* _DIRECTIONS FOR THIS TASK_
Copy the entries below word for word, starting at the line that contains "The image size is (1216, 512)." and ending at the line that contains "Action: point(256,266)", including both of those lines.

□ □ □ □

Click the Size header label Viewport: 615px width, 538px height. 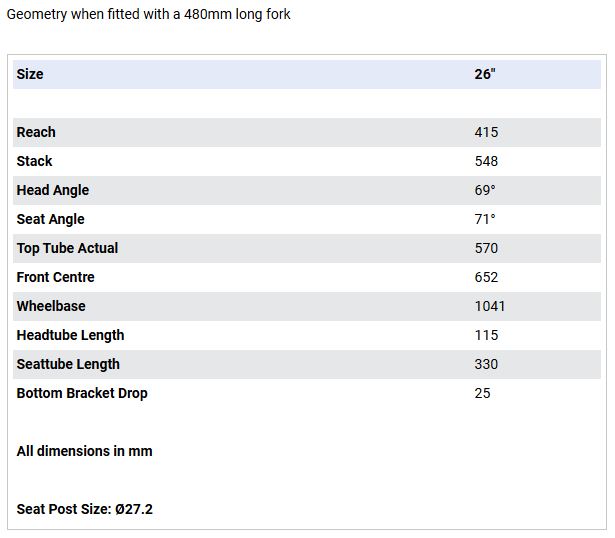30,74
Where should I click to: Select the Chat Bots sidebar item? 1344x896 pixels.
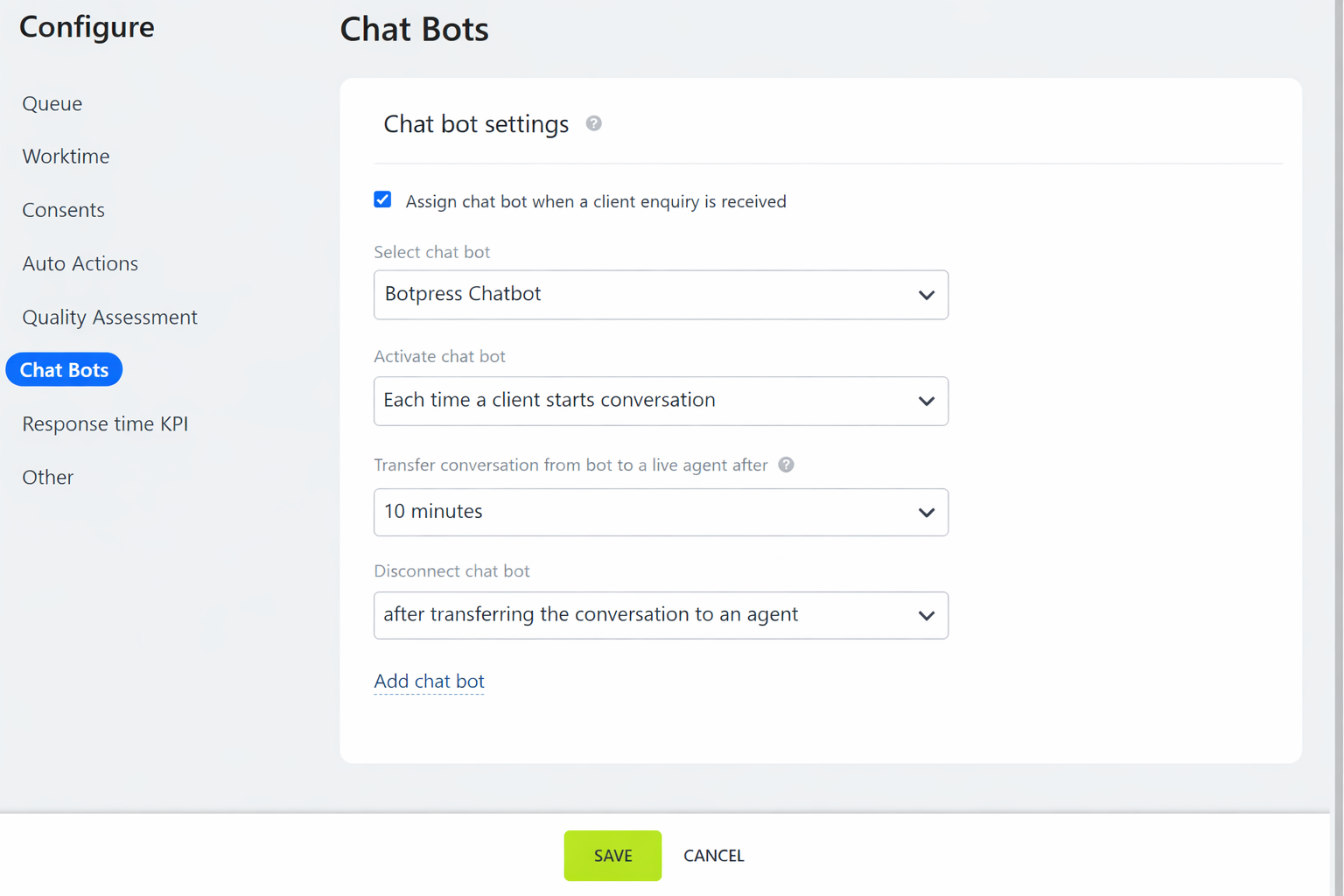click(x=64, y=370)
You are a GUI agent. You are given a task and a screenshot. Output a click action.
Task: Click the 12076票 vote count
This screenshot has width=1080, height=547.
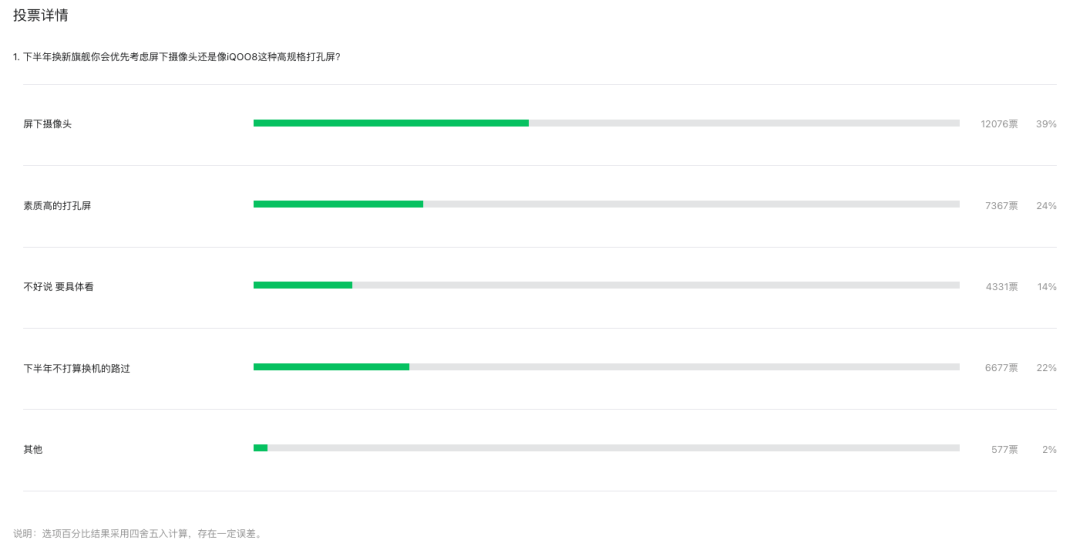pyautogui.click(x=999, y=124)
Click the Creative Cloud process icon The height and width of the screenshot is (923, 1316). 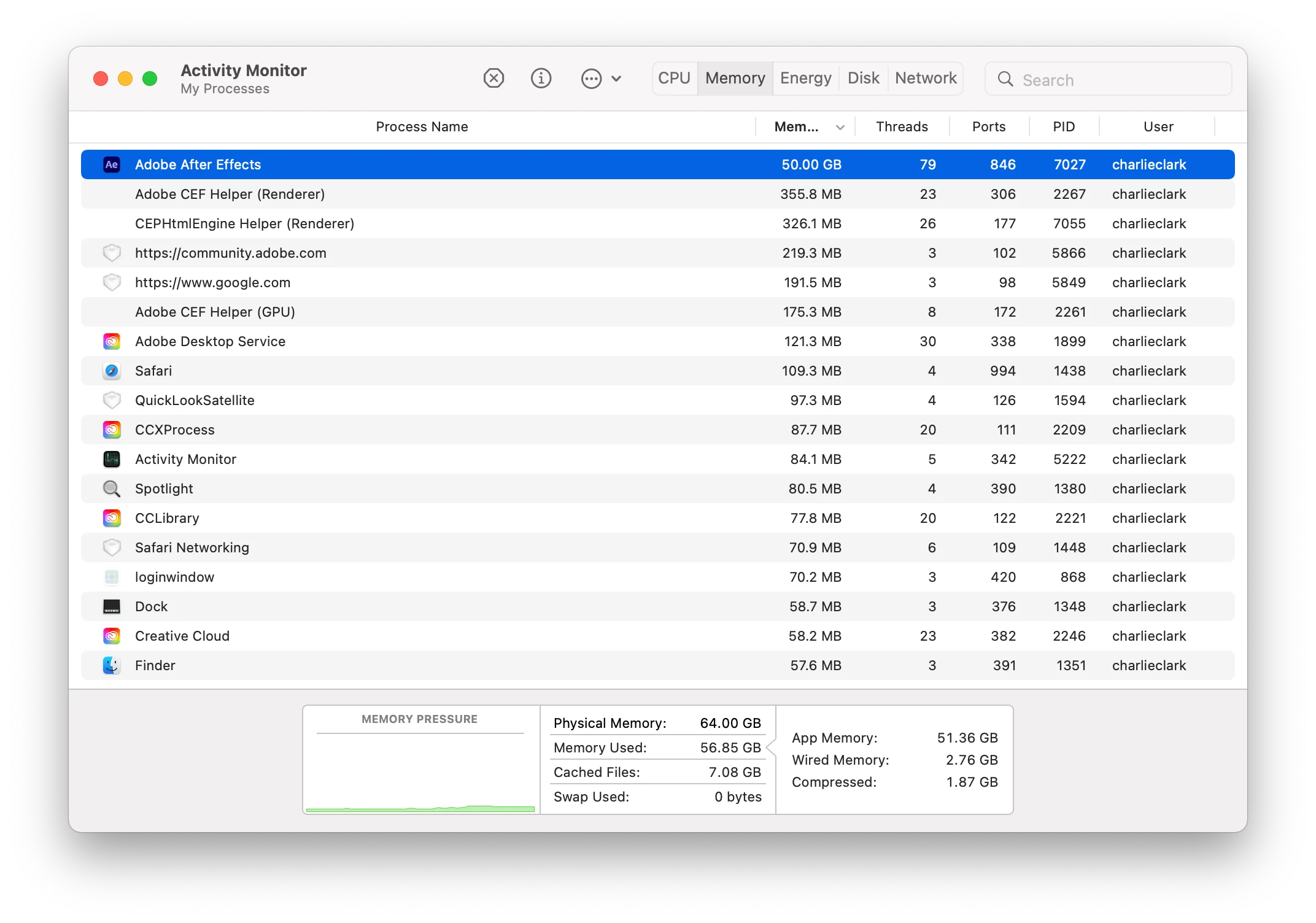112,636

□ □ □ □

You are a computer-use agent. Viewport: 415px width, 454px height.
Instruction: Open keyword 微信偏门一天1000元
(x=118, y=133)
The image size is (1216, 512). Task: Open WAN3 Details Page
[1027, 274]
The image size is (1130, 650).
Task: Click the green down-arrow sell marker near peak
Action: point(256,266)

□ □ □ □

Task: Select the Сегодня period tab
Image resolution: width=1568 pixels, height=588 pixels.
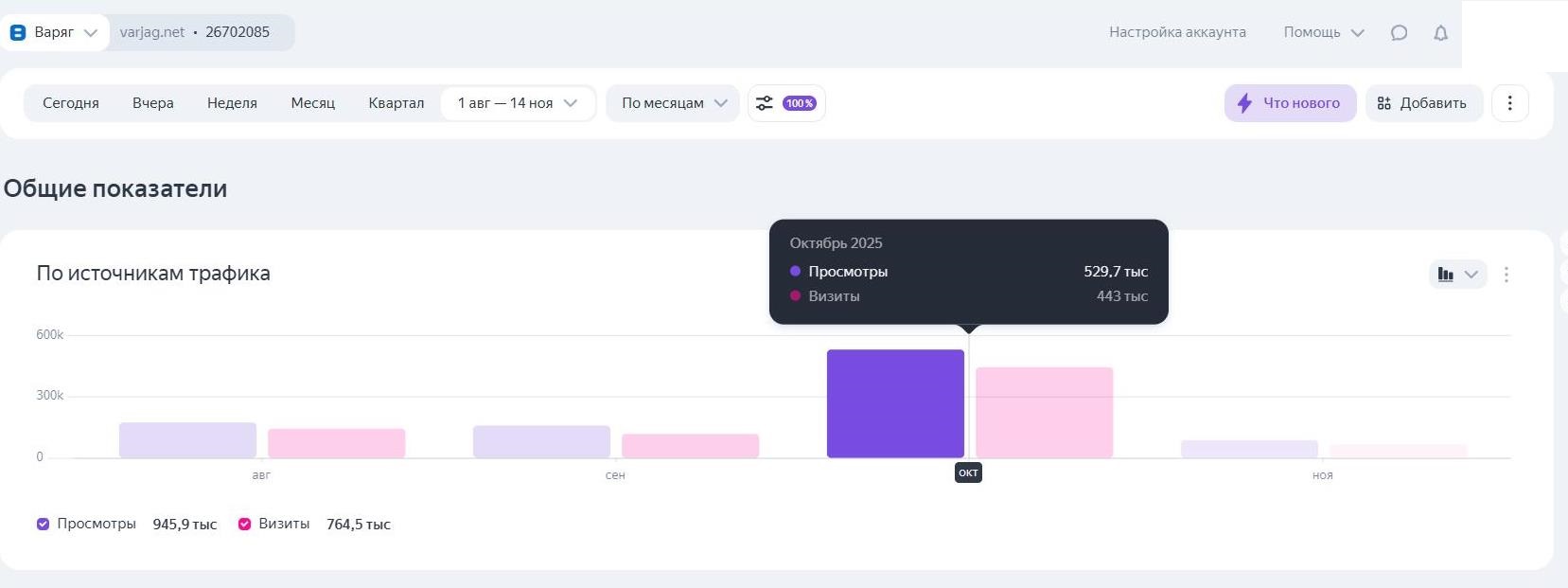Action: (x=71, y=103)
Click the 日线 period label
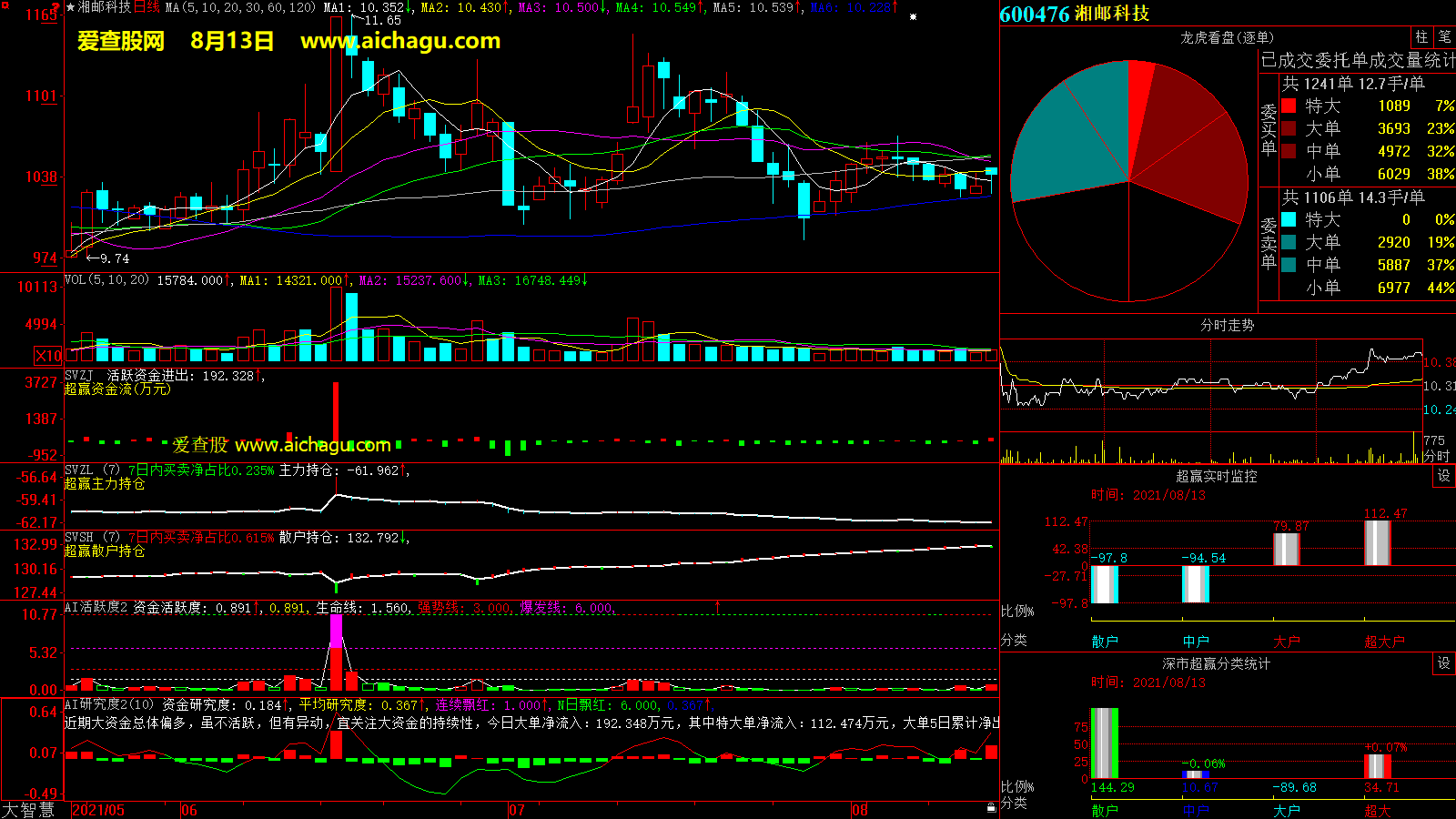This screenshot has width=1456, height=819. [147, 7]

□ □ □ □

* _TASK SOLUTION_
The image size is (1216, 512). Task: Open WAN3 Details Page
[1027, 274]
The image size is (1130, 650).
Task: Click the green down-arrow sell marker near peak
Action: point(256,266)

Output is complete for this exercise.